**TASK OBJECTIVE**
Exactly as given, output all the records that follow.

##### MATERIAL PROVIDED

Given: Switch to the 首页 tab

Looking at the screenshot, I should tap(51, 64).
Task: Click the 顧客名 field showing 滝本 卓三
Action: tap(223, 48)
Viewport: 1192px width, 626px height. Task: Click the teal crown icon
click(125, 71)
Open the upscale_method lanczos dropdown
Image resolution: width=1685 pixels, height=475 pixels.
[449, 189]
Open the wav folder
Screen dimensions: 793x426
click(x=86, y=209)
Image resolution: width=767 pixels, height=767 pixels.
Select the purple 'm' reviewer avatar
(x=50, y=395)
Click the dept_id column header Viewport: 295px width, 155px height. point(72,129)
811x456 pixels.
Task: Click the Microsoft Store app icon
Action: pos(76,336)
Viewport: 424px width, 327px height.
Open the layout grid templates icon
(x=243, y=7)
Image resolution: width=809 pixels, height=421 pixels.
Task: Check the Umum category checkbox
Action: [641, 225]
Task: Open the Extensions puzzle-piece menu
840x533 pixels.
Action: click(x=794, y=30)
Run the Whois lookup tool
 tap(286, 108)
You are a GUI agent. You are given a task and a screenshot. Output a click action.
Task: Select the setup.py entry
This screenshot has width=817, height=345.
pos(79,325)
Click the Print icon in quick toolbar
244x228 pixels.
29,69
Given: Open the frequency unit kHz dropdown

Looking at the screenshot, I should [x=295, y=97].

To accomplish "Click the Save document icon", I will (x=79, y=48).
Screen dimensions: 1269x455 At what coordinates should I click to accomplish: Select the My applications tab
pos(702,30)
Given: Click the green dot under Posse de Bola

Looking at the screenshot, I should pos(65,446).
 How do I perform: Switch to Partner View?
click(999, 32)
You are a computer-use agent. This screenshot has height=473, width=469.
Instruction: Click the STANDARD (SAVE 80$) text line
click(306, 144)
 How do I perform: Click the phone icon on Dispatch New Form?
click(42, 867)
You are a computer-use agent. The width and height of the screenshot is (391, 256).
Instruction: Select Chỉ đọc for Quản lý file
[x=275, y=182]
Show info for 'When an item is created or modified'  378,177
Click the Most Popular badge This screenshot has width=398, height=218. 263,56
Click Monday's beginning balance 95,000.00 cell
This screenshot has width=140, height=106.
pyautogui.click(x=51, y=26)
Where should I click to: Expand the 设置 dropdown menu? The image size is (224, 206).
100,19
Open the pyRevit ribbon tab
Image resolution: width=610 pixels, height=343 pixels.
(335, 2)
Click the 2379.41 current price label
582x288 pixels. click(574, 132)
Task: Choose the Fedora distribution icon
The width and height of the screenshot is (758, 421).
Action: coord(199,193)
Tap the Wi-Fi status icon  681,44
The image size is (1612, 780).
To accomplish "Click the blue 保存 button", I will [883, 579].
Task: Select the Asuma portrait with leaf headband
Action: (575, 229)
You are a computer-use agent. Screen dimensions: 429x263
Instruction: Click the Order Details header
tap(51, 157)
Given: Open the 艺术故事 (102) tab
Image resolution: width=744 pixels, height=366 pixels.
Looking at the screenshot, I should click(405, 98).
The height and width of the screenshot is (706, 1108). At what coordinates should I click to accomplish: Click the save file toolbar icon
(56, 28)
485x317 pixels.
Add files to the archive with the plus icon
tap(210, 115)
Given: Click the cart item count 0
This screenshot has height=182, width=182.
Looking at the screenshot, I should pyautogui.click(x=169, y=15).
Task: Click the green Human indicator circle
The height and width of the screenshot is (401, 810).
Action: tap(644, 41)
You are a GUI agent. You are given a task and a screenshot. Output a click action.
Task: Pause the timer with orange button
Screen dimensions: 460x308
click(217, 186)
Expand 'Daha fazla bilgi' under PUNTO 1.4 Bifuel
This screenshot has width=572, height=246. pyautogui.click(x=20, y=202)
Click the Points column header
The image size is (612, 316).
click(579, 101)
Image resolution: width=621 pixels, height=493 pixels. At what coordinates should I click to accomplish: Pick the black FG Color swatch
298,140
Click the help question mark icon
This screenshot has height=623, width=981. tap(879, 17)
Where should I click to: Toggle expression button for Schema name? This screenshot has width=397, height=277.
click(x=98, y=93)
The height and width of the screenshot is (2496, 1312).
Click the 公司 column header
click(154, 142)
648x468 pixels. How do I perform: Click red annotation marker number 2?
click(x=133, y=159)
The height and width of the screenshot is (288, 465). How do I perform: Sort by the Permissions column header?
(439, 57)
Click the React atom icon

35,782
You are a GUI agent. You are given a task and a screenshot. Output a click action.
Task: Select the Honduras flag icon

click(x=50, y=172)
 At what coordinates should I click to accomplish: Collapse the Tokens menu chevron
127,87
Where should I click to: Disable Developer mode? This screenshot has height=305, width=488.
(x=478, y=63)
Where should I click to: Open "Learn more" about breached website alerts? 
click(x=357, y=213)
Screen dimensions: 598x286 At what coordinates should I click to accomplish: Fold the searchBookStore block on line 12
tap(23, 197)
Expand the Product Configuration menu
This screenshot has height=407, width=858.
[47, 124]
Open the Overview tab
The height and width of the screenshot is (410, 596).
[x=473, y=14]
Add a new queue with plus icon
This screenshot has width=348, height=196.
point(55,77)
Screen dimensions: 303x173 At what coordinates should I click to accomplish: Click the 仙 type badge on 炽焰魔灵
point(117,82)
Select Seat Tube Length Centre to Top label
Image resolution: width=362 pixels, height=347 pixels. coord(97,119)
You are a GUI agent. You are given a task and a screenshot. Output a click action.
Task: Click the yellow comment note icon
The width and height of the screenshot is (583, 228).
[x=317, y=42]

##########

**RESPONSE**
Given: Switch to the 首页 tab

Looking at the screenshot, I should tap(51, 64).
Task: Click the 顧客名 field showing 滝本 卓三
Action: tap(223, 48)
Viewport: 1192px width, 626px height. Task: Click the teal crown icon
click(125, 71)
Open the upscale_method lanczos dropdown
Image resolution: width=1685 pixels, height=475 pixels.
[449, 189]
Open the wav folder
Screen dimensions: 793x426
click(x=86, y=209)
Image resolution: width=767 pixels, height=767 pixels.
Select the purple 'm' reviewer avatar
(x=50, y=395)
Click the dept_id column header Viewport: 295px width, 155px height. point(72,129)
811x456 pixels.
Task: Click the Microsoft Store app icon
Action: pos(76,336)
Viewport: 424px width, 327px height.
Open the layout grid templates icon
(x=243, y=7)
Image resolution: width=809 pixels, height=421 pixels.
Task: Check the Umum category checkbox
Action: [641, 225]
Task: Open the Extensions puzzle-piece menu
840x533 pixels.
Action: click(x=794, y=30)
Run the Whois lookup tool
 tap(286, 108)
You are a GUI agent. You are given a task and a screenshot. Output a click action.
Task: Select the setup.py entry
This screenshot has width=817, height=345.
pos(79,325)
Click the Print icon in quick toolbar
244x228 pixels.
29,69
Given: Open the frequency unit kHz dropdown

Looking at the screenshot, I should [x=295, y=97].

To accomplish "Click the Save document icon", I will (x=79, y=48).
Screen dimensions: 1269x455 At what coordinates should I click to accomplish: Select the My applications tab
pos(702,30)
Given: Click the green dot under Posse de Bola

Looking at the screenshot, I should pos(65,446).
 How do I perform: Switch to Partner View?
click(999, 32)
You are a computer-use agent. This screenshot has height=473, width=469.
Instruction: Click the STANDARD (SAVE 80$) text line
click(306, 144)
 How do I perform: Click the phone icon on Dispatch New Form?
click(42, 867)
You are a computer-use agent. The width and height of the screenshot is (391, 256).
Instruction: Select Chỉ đọc for Quản lý file
[x=275, y=182]
Show info for 'When an item is created or modified'  378,177
Click the Most Popular badge This screenshot has width=398, height=218. 263,56
Click Monday's beginning balance 95,000.00 cell
This screenshot has width=140, height=106.
pyautogui.click(x=51, y=26)
Where should I click to: Expand the 设置 dropdown menu? The image size is (224, 206).
100,19
Open the pyRevit ribbon tab
Image resolution: width=610 pixels, height=343 pixels.
(335, 2)
Click the 2379.41 current price label
582x288 pixels. click(574, 132)
Task: Choose the Fedora distribution icon
The width and height of the screenshot is (758, 421).
Action: coord(199,193)
Tap the Wi-Fi status icon  681,44
The image size is (1612, 780).
To accomplish "Click the blue 保存 button", I will [883, 579].
Task: Select the Asuma portrait with leaf headband
Action: (575, 229)
You are a computer-use agent. Screen dimensions: 429x263
Instruction: Click the Order Details header
tap(51, 157)
Given: Open the 艺术故事 (102) tab
Image resolution: width=744 pixels, height=366 pixels.
Looking at the screenshot, I should click(405, 98).
The height and width of the screenshot is (706, 1108). At what coordinates should I click to accomplish: Click the save file toolbar icon
(56, 28)
485x317 pixels.
Add files to the archive with the plus icon
tap(210, 115)
Given: Click the cart item count 0
This screenshot has height=182, width=182.
Looking at the screenshot, I should pyautogui.click(x=169, y=15).
Task: Click the green Human indicator circle
The height and width of the screenshot is (401, 810).
Action: tap(644, 41)
You are a GUI agent. You are given a task and a screenshot. Output a click action.
Task: Pause the timer with orange button
Screen dimensions: 460x308
click(217, 186)
Expand 'Daha fazla bilgi' under PUNTO 1.4 Bifuel
This screenshot has width=572, height=246. pyautogui.click(x=20, y=202)
Click the Points column header
The image size is (612, 316).
click(579, 101)
Image resolution: width=621 pixels, height=493 pixels. At what coordinates should I click to accomplish: Pick the black FG Color swatch
298,140
Click the help question mark icon
This screenshot has height=623, width=981. tap(879, 17)
Where should I click to: Toggle expression button for Schema name? This screenshot has width=397, height=277.
click(x=98, y=93)
The height and width of the screenshot is (2496, 1312).
Click the 公司 column header
click(154, 142)
648x468 pixels. How do I perform: Click red annotation marker number 2?
click(x=133, y=159)
The height and width of the screenshot is (288, 465). How do I perform: Sort by the Permissions column header?
(439, 57)
Click the React atom icon

35,782
You are a GUI agent. You are given a task and a screenshot. Output a click action.
Task: Select the Honduras flag icon

click(x=50, y=172)
 At what coordinates should I click to accomplish: Collapse the Tokens menu chevron
127,87
Where should I click to: Disable Developer mode? This screenshot has height=305, width=488.
(x=478, y=63)
Where should I click to: Open "Learn more" about breached website alerts? 
click(x=357, y=213)
Screen dimensions: 598x286 At what coordinates should I click to accomplish: Fold the searchBookStore block on line 12
tap(23, 197)
Expand the Product Configuration menu
This screenshot has height=407, width=858.
[47, 124]
Open the Overview tab
The height and width of the screenshot is (410, 596).
[x=473, y=14]
Add a new queue with plus icon
This screenshot has width=348, height=196.
point(55,77)
Screen dimensions: 303x173 At what coordinates should I click to accomplish: Click the 仙 type badge on 炽焰魔灵
point(117,82)
Select Seat Tube Length Centre to Top label
Image resolution: width=362 pixels, height=347 pixels. coord(97,119)
You are a GUI agent. You are given a task and a screenshot. Output a click action.
Task: Click the yellow comment note icon
The width and height of the screenshot is (583, 228).
[x=317, y=42]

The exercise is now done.